INSTRUCTIONS:
**1)** Please retype everything in the passage on Form 486B24E and its related filings from "Form N-14 8C." down to "are not substitutes.".
**2)** In the passage on Form 486B24E and its related filings, within how many days of fiscal year-end is the Rule 24f-2 annual notice filed?

Form 486BPOS. The closest living relative. Same Rule 486(b) safe harbor, same immediately effective treatment, same closed-end interval-fund filer population. The decisive difference: 486BPOS amends the registration statement only, with no Rule 24e-2 share-registration overlay or 24e-2 fee calculation. After Rule 24e-2 was rescinded in October 1997, interval funds shifted entirely to 486BPOS for amendments and used separate 24f-2 notices for share counts. 486BPOS spans a far longer history and a much larger population; 486B24E captures only the brief dual-purpose window.

Form 486APOS. The delayed-effective sibling under Rule 486(a), used when proposed changes are too material for the immediately effective 486(b) lane and carry a default sixty-day delayed effective date. 486APOS has no share-registration component. 486B24E required both 486(b) eligibility and a 24e-2 share registration; 486APOS satisfies neither condition.

Form 24F-2NT. The post-1997 successor to the share-registration function. Rule 24f-2 replaced Rule 24e-2 in October 1997 and shifted from prospective fixed-quantity registration to a retrospective annual notice filed within ninety days of fiscal year-end, reporting actual shares sold and the corresponding fee. 24F-2NT is decoupled from any prospectus amendment; 486B24E bundled share registration into a contemporaneous amendment. Continuity studies of additional-share registration must bridge the two datasets at the October 1997 transition.

Underlying and adjacent registration statements

Form N-2. The base closed-end registration statement that every 486B24E amendment modifies. Complementary, not substitutable: N-2 supplies the original registration architecture, fund strategy, fundamental policies, and initial share authorization; 486B24E supplies mid-life prospectus updates and incremental share registrations during the 1996-1997 window.

Form N-1A. The open-end fund registration statement (mutual funds and ETFs). Filer populations are mutually exclusive: open-end funds use the 485-series (485APOS and 485BPOS) for analogous post-effective amendments and never file in the 486-series. The structural parallel between 485(a)/485(b) and 486(a)/486(b) invites confusion, but 486B24E never appears on an N-1A registrant's filing history.

Form N-14 8C. The closed-end registration statement tied to mergers, consolidations, or reorganizations, paired with a proxy statement/prospectus describing a specific transaction. Although both involve registering closed-end shares, N-14 8C is an initial transaction-specific registration, while 486B24E is an ongoing amendment to an already-effective N-2 registering additional shares for routine interval-fund repurchase-offer operations. The two are not substitutes.

Boundary summary

Form 486B24E is distinct because three constraints had to hold simultaneously: a closed-end interval-fund filer, an amendment eligible for Rule 486(b) immediate effectiveness, and additional-share registration under Rule 24e-2. 486BPOS shares the first two but lacks the share-registration leg. 486APOS shares the filer population but fails both the 486(b) and 24e-2 conditions. 24F-2NT carries the share-registration function but in a backward-looking annual notice decoupled from any amendment. N-2, N-1A, and Form N-14 8C are registration statements rather than amendments, and N-1A's population is entirely outside the 486-series. The result is a small, historically bounded dataset documenting a brief regulatory experiment that combined post-effective amendment and additional-share registration in a single immediately effective filing, before the SEC split the two functions into 486BPOS and 24F-2NT in late 1997.

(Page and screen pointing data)
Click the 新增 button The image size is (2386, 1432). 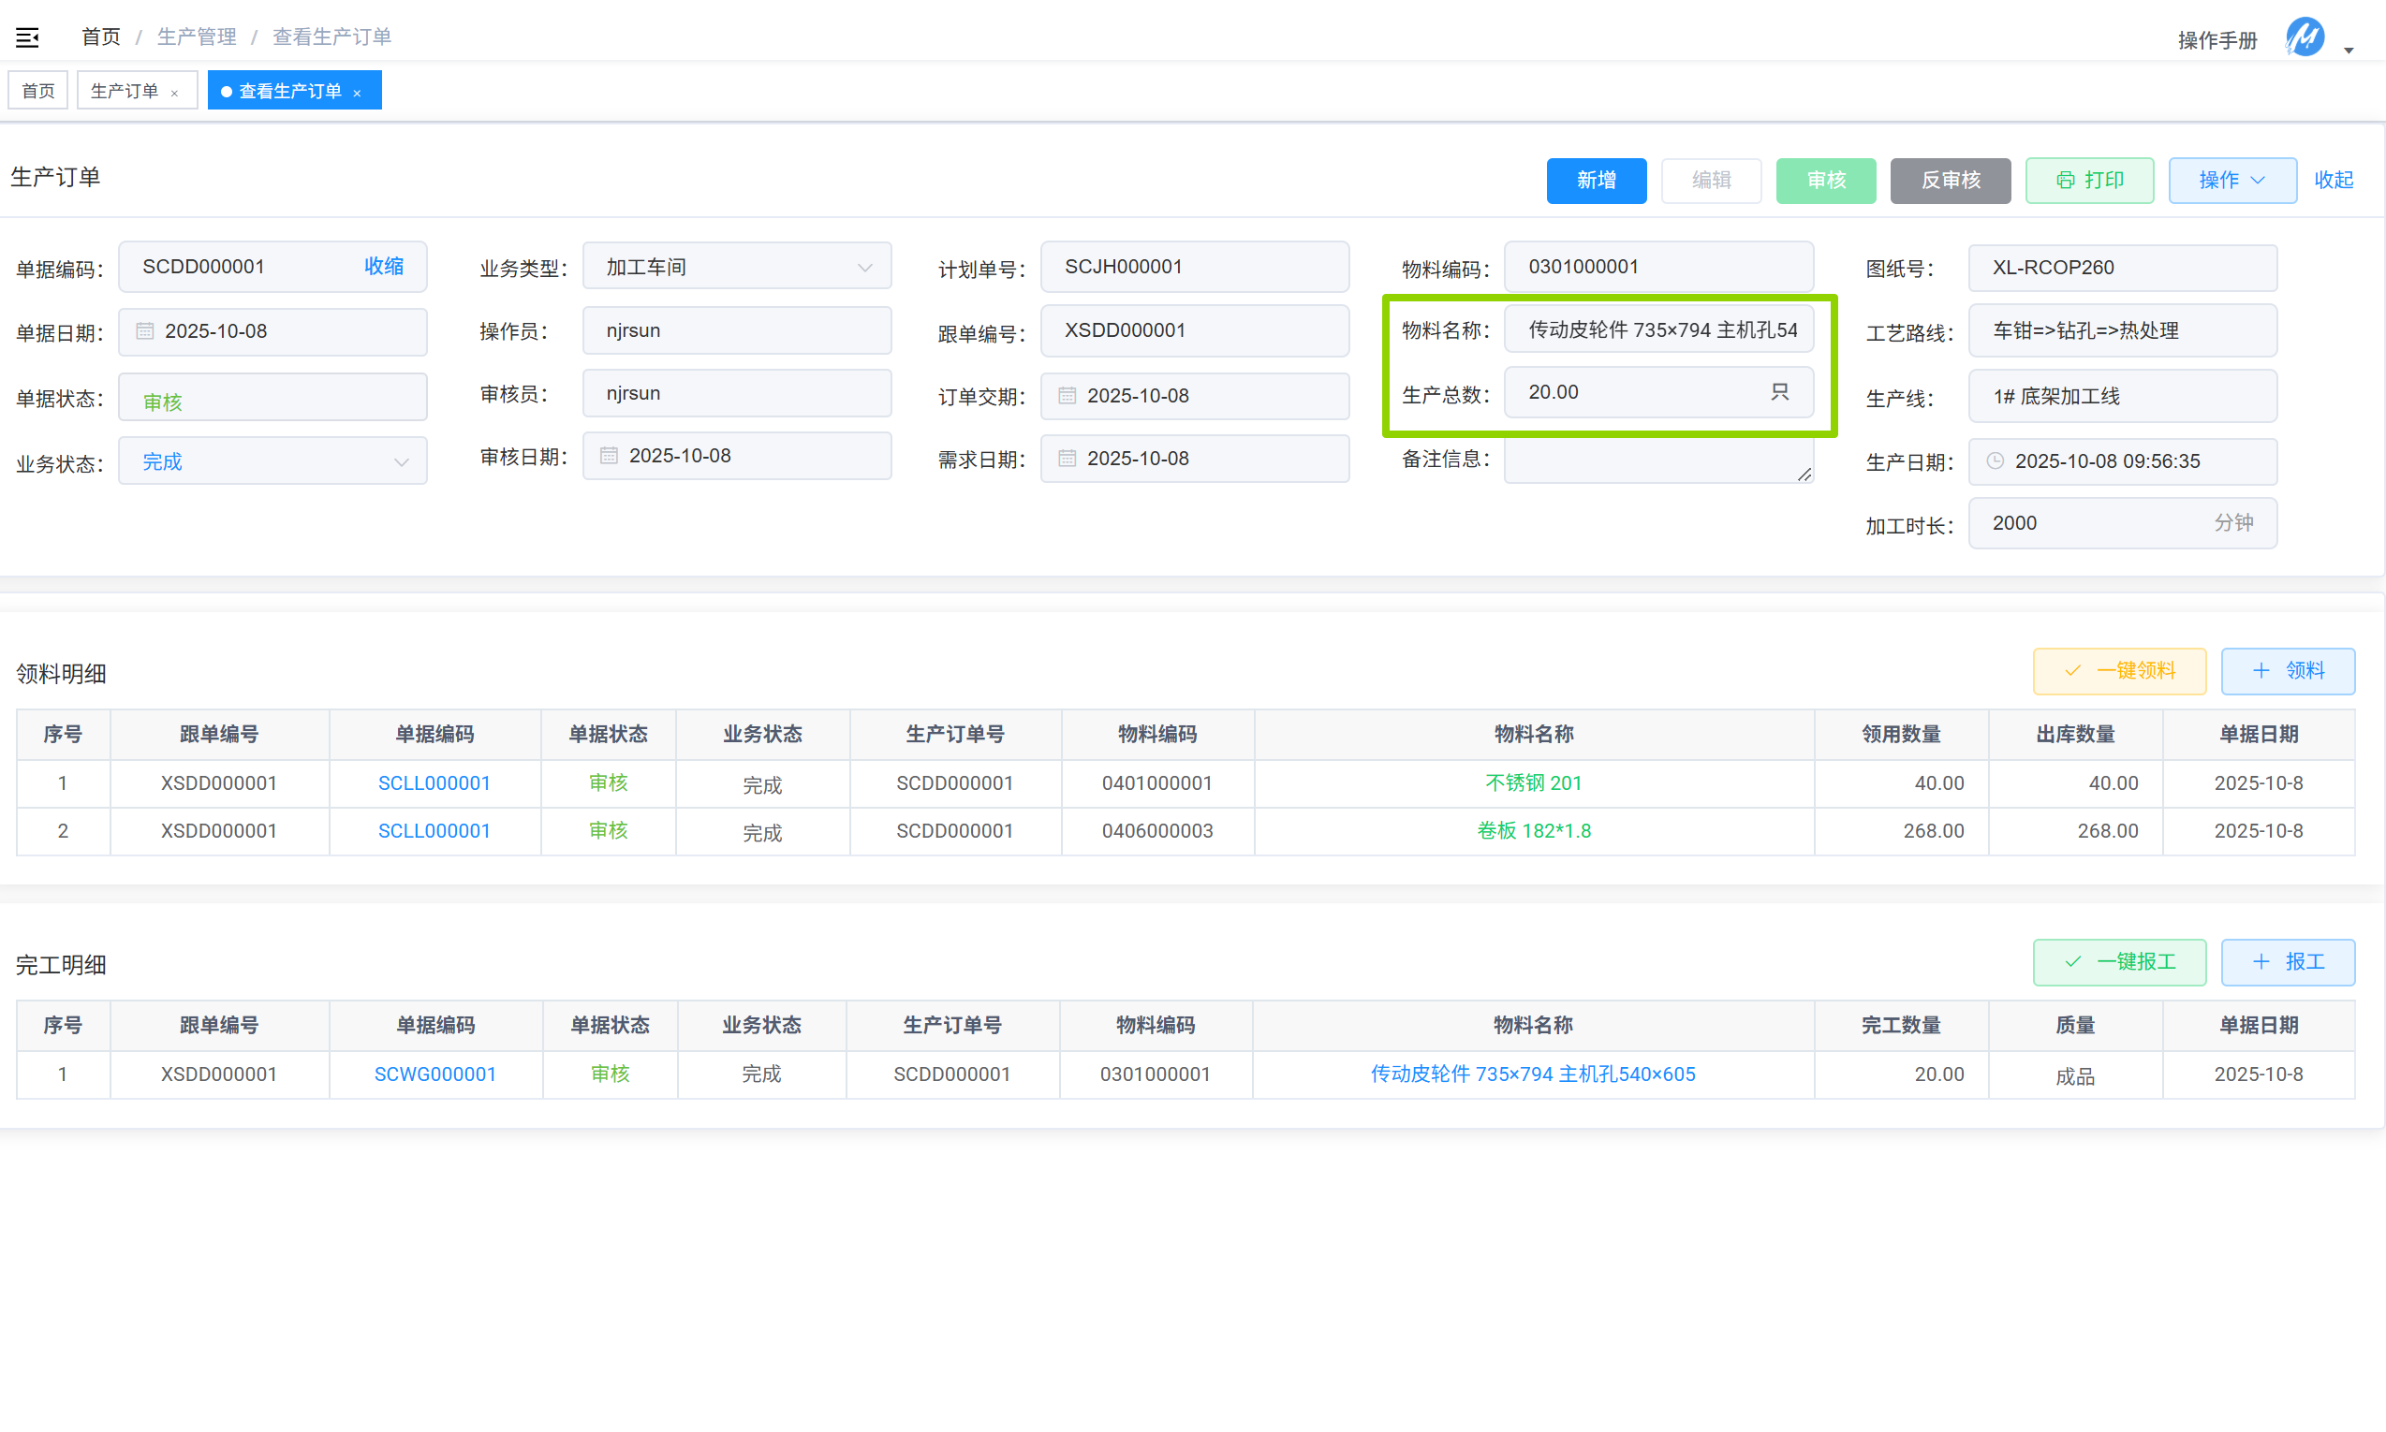1595,180

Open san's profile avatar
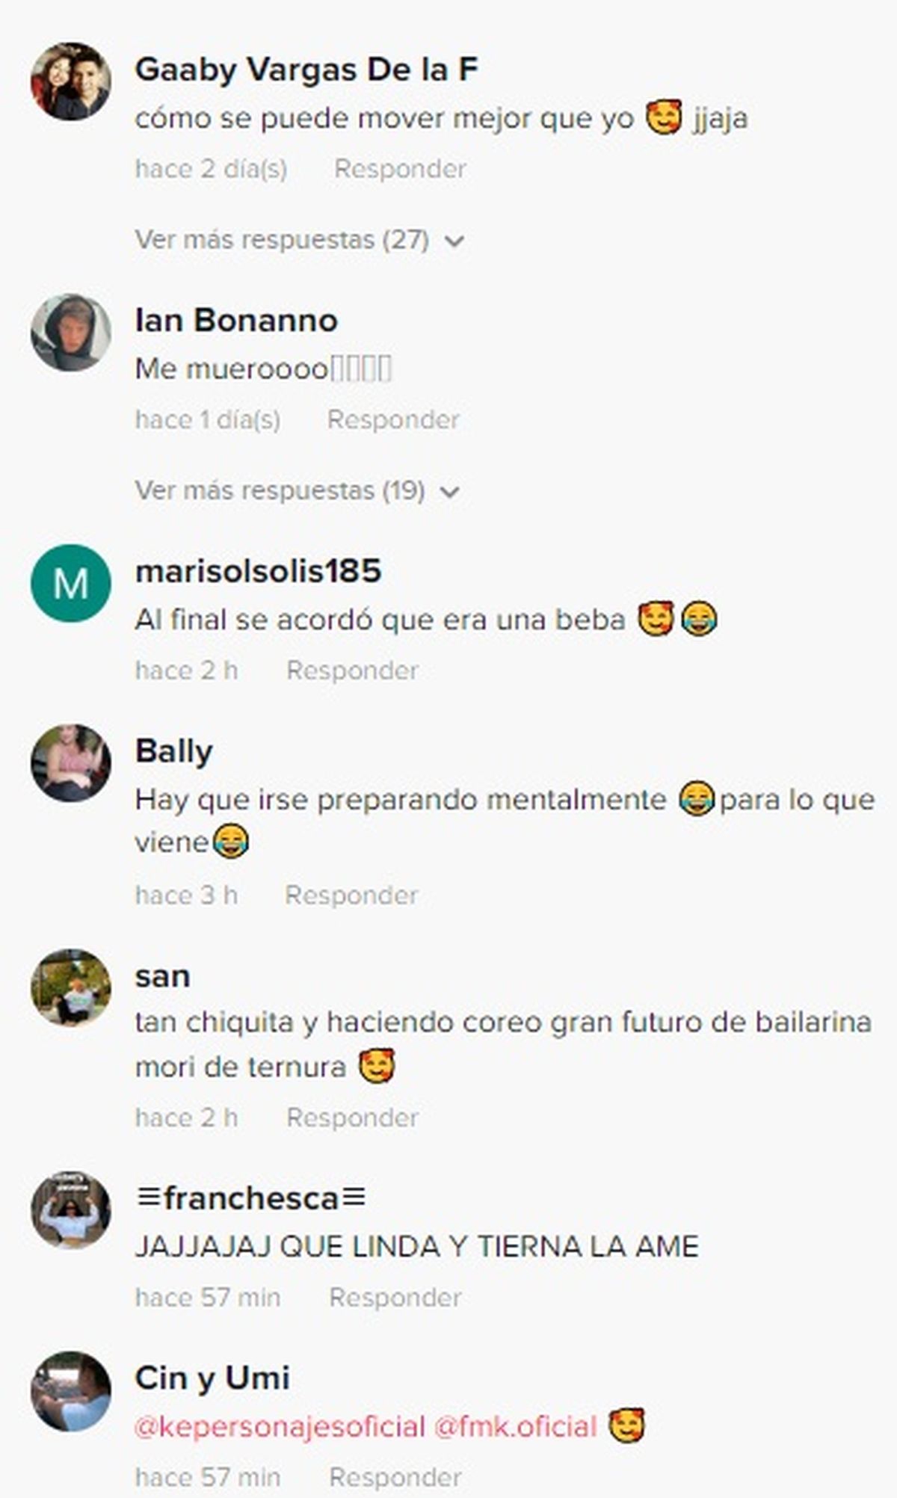click(x=71, y=987)
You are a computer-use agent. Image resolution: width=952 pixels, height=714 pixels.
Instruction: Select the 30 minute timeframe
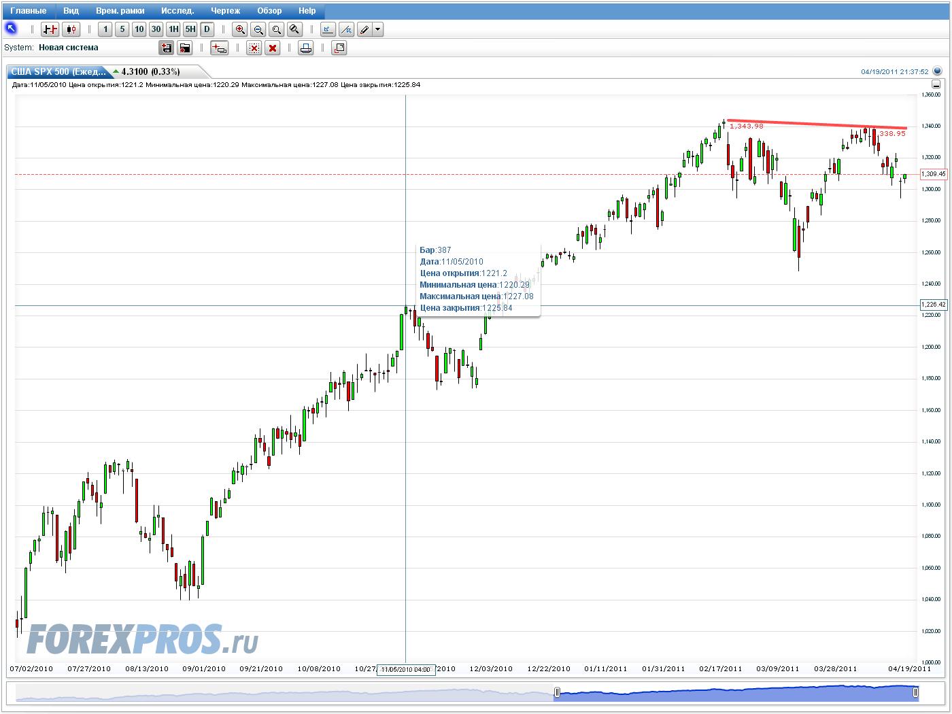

PER-TASK OUTPUTS:
**1)**
Form N-14 8C. The closed-end registration statement tied to mergers, consolidations, or reorganizations, paired with a proxy statement/prospectus describing a specific transaction. Although both involve registering closed-end shares, N-14 8C is an initial transaction-specific registration, while 486B24E is an ongoing amendment to an already-effective N-2 registering additional shares for routine interval-fund repurchase-offer operations. The two are not substitutes.

**2)** Within ninety days of fiscal year-end.